“In 1840 what we know as the San Gabriel Valley was still a part México. Life in Alta California was separate, slightly different form of la cultura Mexicana. Some of the migrants of that time were Atlantic Yanquis who became a part of the “Californio” culture. Landowners Benito Wilson, Abel Stearns, Jaun Bandini, and Eulalia Pérez de Guillen de Mariné all spoke and did business in Spanish.

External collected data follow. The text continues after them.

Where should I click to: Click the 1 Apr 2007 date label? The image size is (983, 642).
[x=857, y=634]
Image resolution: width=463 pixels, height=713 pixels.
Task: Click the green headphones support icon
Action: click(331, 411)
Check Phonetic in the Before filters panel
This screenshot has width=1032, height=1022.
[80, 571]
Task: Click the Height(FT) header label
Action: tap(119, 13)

|Eulalia Pérez de Guillén Mariné|
People with the last names Ávila, Coronél, Sepulveda, Garfias, Bandini, Eaton, owned, managed or lived on Rancho El Rincón de Pascual and its neighbor ranchos. Doña Eulalia and her daughters are a part of our regional story, as are Victoria Reid, Arcadia Bandini, Encarnacion Sepulveda – women too often left out of our shared history. Cultivating land and family were the work of countless husbands and wives who lived here. Educating in reason, responsibility and religion filled hours and hours of lives: aristocrat and worker alike.
|Plat of San Pascual Rancho, U.S. Surveyors Office, September 18th, 1858|
As a result of the U.S./Mexican War (1846-1848), the Treaty of Guadalupe Hidalgo was law. Coupled with the Gold Rush and Manifest Destiny el Estado de Alta California became one of the United States of America. By 1850 a historical rupture took that place forever changed language, laws, and identity of our valley. Conflicts that we usually think of as being distant like El Cinco de mayo (Battle of Puebla) and the battles of the Civil War affected those who lived on Rancho San Pascual. In 1858 Benito Wilson acquired the last of Rancho San Pascual from Manuel Garfias and the transition from Rancho San Pascual to San Pasqual Rancho signaled the end of one era and the beginning of another.